Routing - 2024.2 English

Vivado Design Suite User Guide: Implementation (UG904)

Document ID
UG904
Release Date
2024-11-14
Version
2024.2 English

The Vivado router performs routing on the placed design, and performs optimization on the routed design to resolve hold time violations.

The Vivado router starts with a placed design and attempts to route all nets. It can start with a placed design that is unrouted, partially routed, or fully routed.

For a partially routed design, the Vivado router uses the existing routes as the starting point, instead of starting from scratch. For a fully-routed design, the router checks for timing violations and attempts to re-route critical portions to meet timing.

Note: The re-routing process is commonly referred to as "rip-up and re-route."

The router provides options to route the entire design or to route individual nets and pins.

When routing the entire design, the flow is timing-driven, using automatic timing budgeting based on the timing constraints.

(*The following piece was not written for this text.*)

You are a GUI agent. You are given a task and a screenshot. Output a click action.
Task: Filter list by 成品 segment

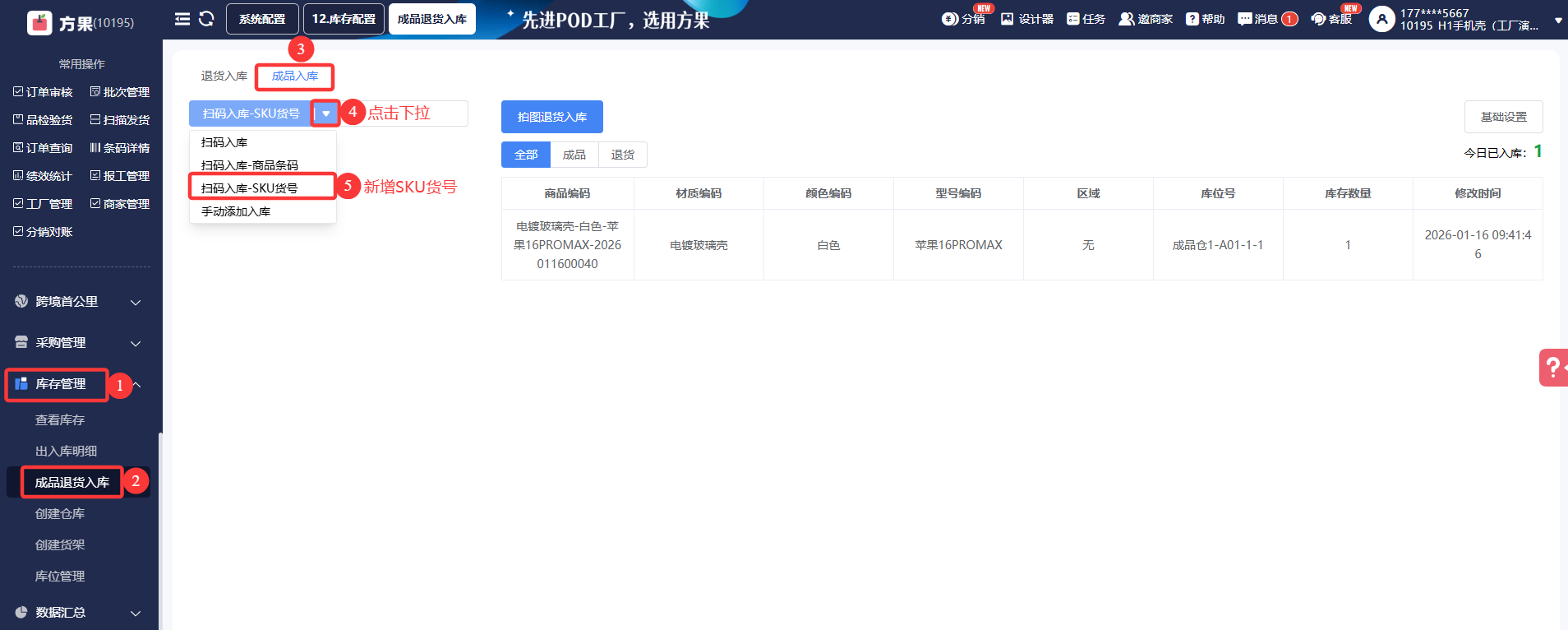click(x=574, y=155)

Routing individual nets and pins can be performed using two distinct modes:

  • Interactive Router mode
  • Auto-Delay mode

The Interactive Router mode uses fast, lightweight timing modeling for greater responsiveness in an interactive session. Some delay accuracy is sacrificed with the estimated delays being pessimistic. Timing constraints are ignored in this mode, but there are several choices to influence the routing:

  • Resource-based routing (default): The router chooses from the available routing resources, resulting in the fastest router runtime.
  • Smallest delay (the -delay option): The router tries to achieve the smallest possible delay from the available routing resources.
  • Delay-driven (the -max_delay and -min_delay options): Specify timing requirements based on a maximum delay, minimum delay, or both. The router tries to route the net with a delay that meets the specified requirements.

In Auto-Delay mode, the router runs the timing-driven flow with automatic timing budgeting based on the timing constraints, but unlike the default flow, only the specified nets or pins are routed. This mode is used to route critical nets and pins before routing the remainder of the design. This includes nets and pins that are setup-critical, hold-critical, or both. Auto-Delay mode is not intended for routing individual nets in a design containing a significant amount of routing. Interactive routing should be used instead.

For best results when routing many individual nets and pins, prioritize and route these individually. This avoids contention for critical routing resources.

Routing requires a one-time “run time hit” for initialization, even when editing routes of nets and pins. The initialization time increases with the size of the design and with the size of the device. The router does not need to be re-initialized unless the design is closed and reopened.